In Ziffer 3 des Vergleichs haben die Parteien vereinbart, dass das Arbeitsverhältnis für die Zeit vom 13.10.2004 bis zum 31.01.2005 unter Beachtung der bestehenden arbeitsvertraglichen und tarifvertraglichen Bestimmungen ordnungsgemäß abgewickelt wird (von der Beklagten). Da die Klägerin in der Zeit vom 13.10. bis zum 16.12.2004 arbeitsunfähig krank war, so auch zum Zeitpunkt des Vergleichsabschlusses, und anschließend in der Zeit vom 17.12.2004 bis zum 31.01.2005 arbeitsfähig, aber freigestellt sein sollte, ist in Übereinstimmung mit dem Arbeitsgericht durch Auslegung zu ermitteln, welcher Vergütungsanspruch im Rahmen der Abwicklung des Arbeitsverhältnisses durch die Beklagte erfüllt werden sollte.

a) Nach §§ 133, 157 BGB ist ein Vergleich so auszulegen, wie es Treu und Glauben mit Rücksicht auf die Verkehrssitte gebieten. Zugrunde zu legen ist der wirkliche Wille der Parteien (§ 133 BGB), wie er im Vergleichstext zum Ausdruck kommt, unter Berücksichtigung der Umstände des Zustandekommens der Vereinbarung. Die Parteien dürfen der Erklärung allerdings nicht einfach den für sie günstigsten Sinn beilegen. Entscheidend ist im Ergebnis der objektive Erklärungswert. Insbesondere hat der objektive Sinn des Wortlauts eines Vergleichs dann besondere Bedeutung, wenn die Vereinbarung von keiner der Parteien, sondern von dem Gericht vorgeschlagen wird. Die Äußerungen des Gerichts sind nach ihrem objektiven Erklärungswert auszulegen (vgl. z.B. BAG, Urteil vom 16.01.2003 - 2 AZR 316/01 - AP Nr. 2 zu § 57 ArbGG 1979; Palandt, BGB, 65. Aufl., § 133 Rdnr. 9; BAG, Urteil vom 29.09.2004 - 5 AZR 99/04 - NZA 2005, 104).

b) Hiernach ist die Vereinbarung in Ziffer 3 nach ihrem objektiven Erklärungswert auszulegen, auch wenn die Klägerin der Auffassung ist, dass durch diese Vereinbarung ein Vergütungsanspruch zu ihren Gunsten für die Zeit vom 13.10.2004 bis zum 31.01.2005 begründet werden sollte.

aa) Der Wortlaut des Vergleichs selbst ist zwischen den Parteien nicht streitig. Der Wortlaut ist vorgespielt und von der Klägerin genehmigt worden.

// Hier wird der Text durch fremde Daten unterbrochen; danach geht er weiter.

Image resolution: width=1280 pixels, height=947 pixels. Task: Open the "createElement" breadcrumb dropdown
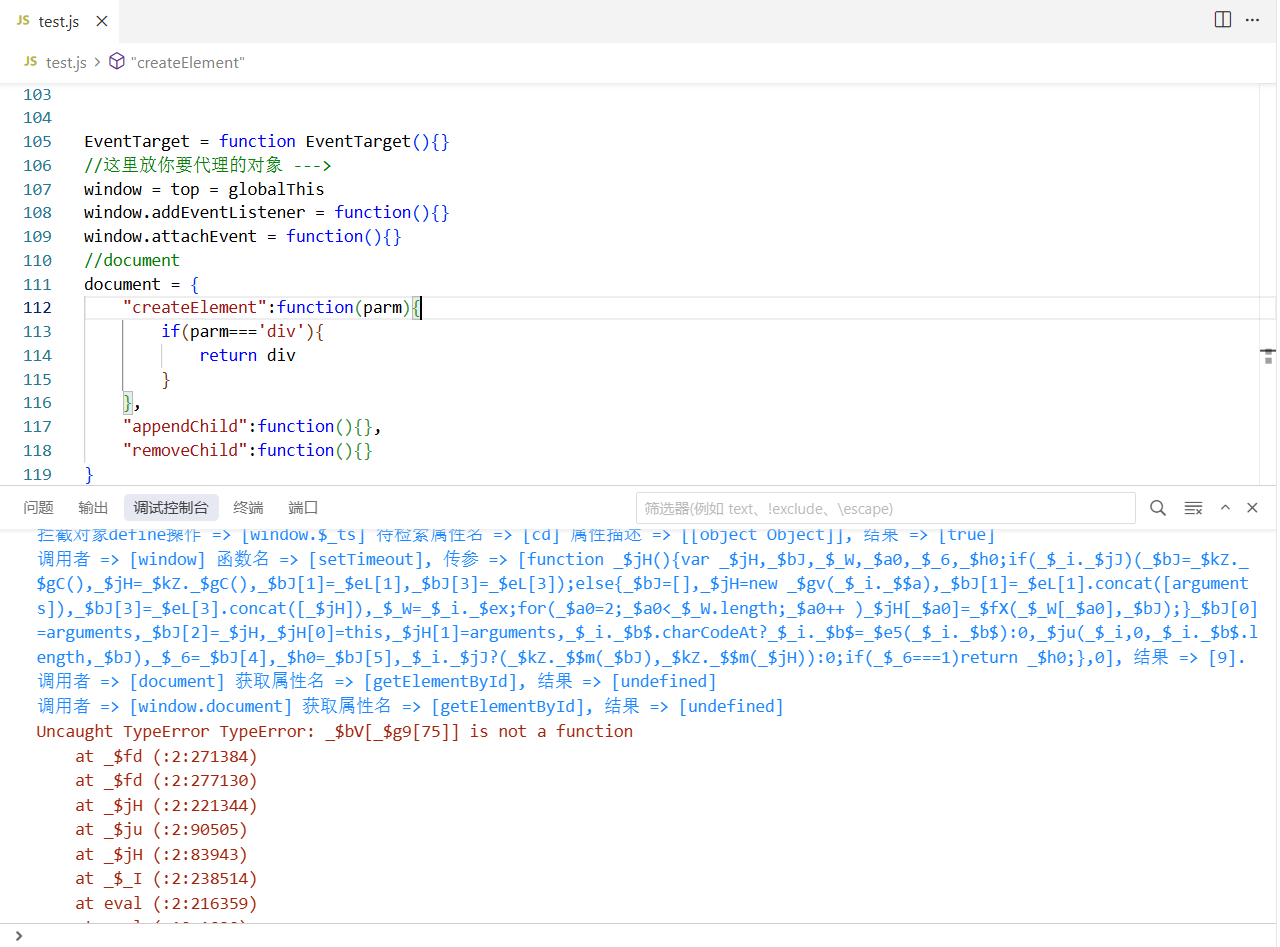tap(187, 62)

bb) Nach der objektiven Auslegung des Wortlauts ist lediglich die Verpflichtung der Beklagten begründet worden, das Arbeitsverhältnis ordnungsgemäß abzuwickeln.

Abwickeln bedeutet nicht, dass neue Ansprüche durch diese Vereinbarung geschaffen werden sollten, sondern dass nach den arbeitsvertraglichen und tarifvertraglichen Bestimmungen entstandene bzw. noch entstehende Ansprüche von der Beklagten abgerechnet und ausgezahlt werden sollten. Wie das Arbeitsgericht auch zutreffend gesehen hat, sollten durch diese Vereinbarung keine neuen über die arbeitsvertraglichen und tarifvertraglichen Bestimmungen hinaus gehende Ansprüche begründet werden.

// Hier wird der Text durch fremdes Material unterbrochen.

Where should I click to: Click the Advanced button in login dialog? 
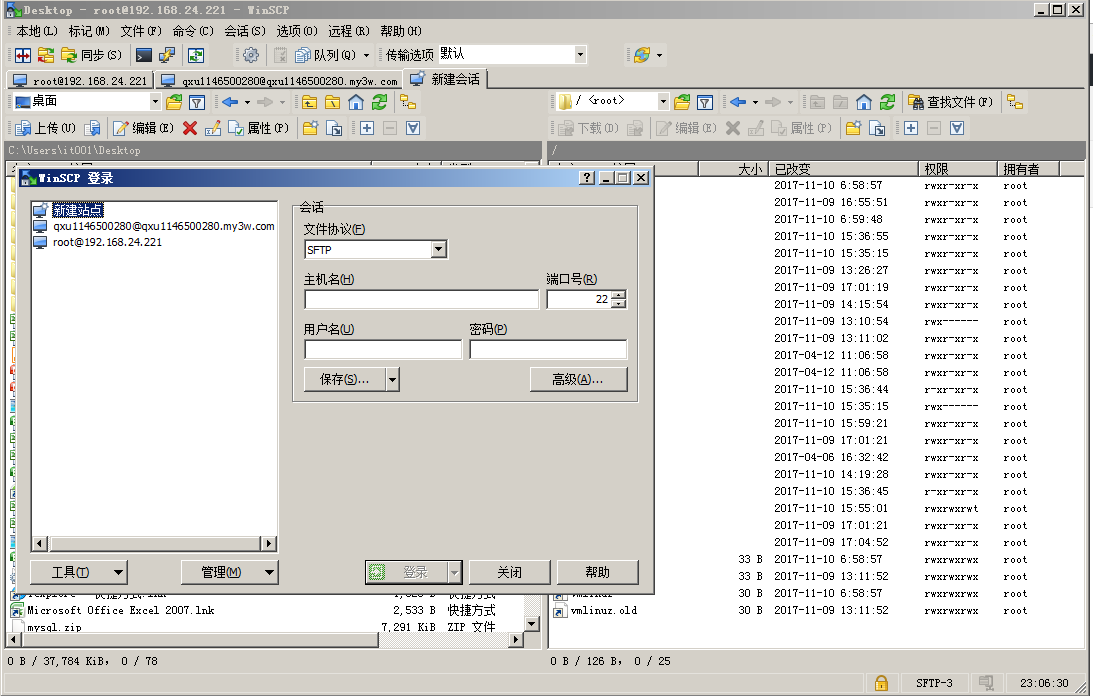tap(578, 379)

cc) Dies wird umso deutlicher durch die Regelung in Ziffer 2 des Vergleichs. Ziffer 2 des Vergleichs begründet einen eigenständigen Anspruch auf Freistellung unter Fortzahlung der Vergütung jedoch nur für den Fall, dass die Klägerin im Laufe der Kündigungsfrist ihre Arbeitsfähigkeit wieder erlangt. Diese Bedingung ist ab 17.12.2004 eingetreten und insoweit auch durch diese Vereinbarung in Ziffer 2 ein Vergütungsanspruch für die Zeit vom 17.12.2004 bis zum 31.01.2005 geschaffen worden.

dd) In Ziffer 2 des Vergleichs ist jedoch offen gelassen worden, ob der Klägerin für die Zeit ihrer Arbeitsunfähigkeit Ansprüche zustehen. Diese Frage war unter Zugrundelegung der bestehenden arbeitsvertraglichen und tarifvertraglichen Bestimmungen zu klären. Wie das Arbeitsgericht auch im Einzelnen dargelegt hat, sollte durch die Vereinbarung der langen Widerrufsfrist der Klägerin Gelegenheit gegeben werden, unter Einschaltung der Krankenkasse zu klären, ob nicht doch Ansprüche gegen die Krankenkasse für die Zeit der Arbeitsunfähigkeit bestehen.

Ansprüche gegen die Beklagte bestanden nach den arbeitsvertraglichen und tarifvertraglichen Bestimmungen nicht, wie oben unter Ziff. 2 a) dargelegt worden ist.

c) Da es für einen durch Vergleich begründeten Anspruch der Klägerin auf den objektiven Erklärungswert des Vergleichswortlauts ankam, erübrigt sich die Durchführung der Beweisaufnahme.

3. Falls die Klägerin sich geirrt hat, stand es ihr frei, den Vergleich anzufechten. Eine Anfechtung ist innerhalb der Anfechtungsfrist nicht erfolgt.

II. Nach alledem hat das Rechtsmittel keinen Erfolg.